YOUR ASSIGNMENT -> Each record should be copied exactly, and none of them omitted.

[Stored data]

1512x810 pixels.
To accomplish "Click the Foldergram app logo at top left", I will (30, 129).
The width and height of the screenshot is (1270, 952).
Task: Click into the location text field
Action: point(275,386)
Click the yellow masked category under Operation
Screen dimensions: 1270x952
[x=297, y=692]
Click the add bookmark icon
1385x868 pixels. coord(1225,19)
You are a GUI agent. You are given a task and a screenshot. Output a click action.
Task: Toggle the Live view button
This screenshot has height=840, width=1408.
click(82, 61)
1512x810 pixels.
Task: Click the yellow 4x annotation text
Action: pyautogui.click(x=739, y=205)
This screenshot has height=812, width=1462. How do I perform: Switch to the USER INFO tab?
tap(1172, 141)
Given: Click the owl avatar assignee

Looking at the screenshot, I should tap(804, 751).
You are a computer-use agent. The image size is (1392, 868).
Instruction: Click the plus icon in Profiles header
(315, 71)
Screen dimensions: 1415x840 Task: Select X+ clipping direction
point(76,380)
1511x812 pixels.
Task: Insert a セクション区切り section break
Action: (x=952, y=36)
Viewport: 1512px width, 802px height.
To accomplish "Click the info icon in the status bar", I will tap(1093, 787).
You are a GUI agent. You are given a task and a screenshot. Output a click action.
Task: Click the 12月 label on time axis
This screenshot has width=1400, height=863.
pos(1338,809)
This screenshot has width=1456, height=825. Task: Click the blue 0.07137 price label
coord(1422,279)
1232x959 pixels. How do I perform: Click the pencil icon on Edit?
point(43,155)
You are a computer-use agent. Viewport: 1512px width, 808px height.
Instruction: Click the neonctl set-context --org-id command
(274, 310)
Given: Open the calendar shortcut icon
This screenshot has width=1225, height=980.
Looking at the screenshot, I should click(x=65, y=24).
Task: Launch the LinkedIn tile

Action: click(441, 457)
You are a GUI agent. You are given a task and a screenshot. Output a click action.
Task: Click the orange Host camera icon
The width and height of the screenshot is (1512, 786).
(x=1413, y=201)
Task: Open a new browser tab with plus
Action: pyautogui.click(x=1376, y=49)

RESULT OF THE EXERCISE ->
1512x810 pixels.
To accomplish "Click the Foldergram app logo at top left", I will (30, 129).
The width and height of the screenshot is (1270, 952).
Task: Click into the location text field
Action: point(275,386)
Click the yellow masked category under Operation
Screen dimensions: 1270x952
[x=297, y=692]
Click the add bookmark icon
1385x868 pixels. coord(1225,19)
You are a GUI agent. You are given a task and a screenshot. Output a click action.
Task: Toggle the Live view button
This screenshot has height=840, width=1408.
click(82, 61)
1512x810 pixels.
Task: Click the yellow 4x annotation text
Action: pyautogui.click(x=739, y=205)
This screenshot has height=812, width=1462. How do I perform: Switch to the USER INFO tab?
tap(1172, 141)
Given: Click the owl avatar assignee

Looking at the screenshot, I should tap(804, 751).
You are a computer-use agent. The image size is (1392, 868).
Instruction: Click the plus icon in Profiles header
(315, 71)
Screen dimensions: 1415x840 Task: Select X+ clipping direction
point(76,380)
1511x812 pixels.
Task: Insert a セクション区切り section break
Action: (x=952, y=36)
Viewport: 1512px width, 802px height.
To accomplish "Click the info icon in the status bar", I will tap(1093, 787).
You are a GUI agent. You are given a task and a screenshot. Output a click action.
Task: Click the 12月 label on time axis
This screenshot has width=1400, height=863.
pos(1338,809)
This screenshot has width=1456, height=825. Task: Click the blue 0.07137 price label
coord(1422,279)
1232x959 pixels. How do I perform: Click the pencil icon on Edit?
point(43,155)
You are a computer-use agent. Viewport: 1512px width, 808px height.
Instruction: Click the neonctl set-context --org-id command
(274, 310)
Given: Open the calendar shortcut icon
This screenshot has width=1225, height=980.
Looking at the screenshot, I should click(x=65, y=24).
Task: Launch the LinkedIn tile

Action: click(441, 457)
You are a GUI agent. You are given a task and a screenshot. Output a click action.
Task: Click the orange Host camera icon
The width and height of the screenshot is (1512, 786).
(x=1413, y=201)
Task: Open a new browser tab with plus
Action: pyautogui.click(x=1376, y=49)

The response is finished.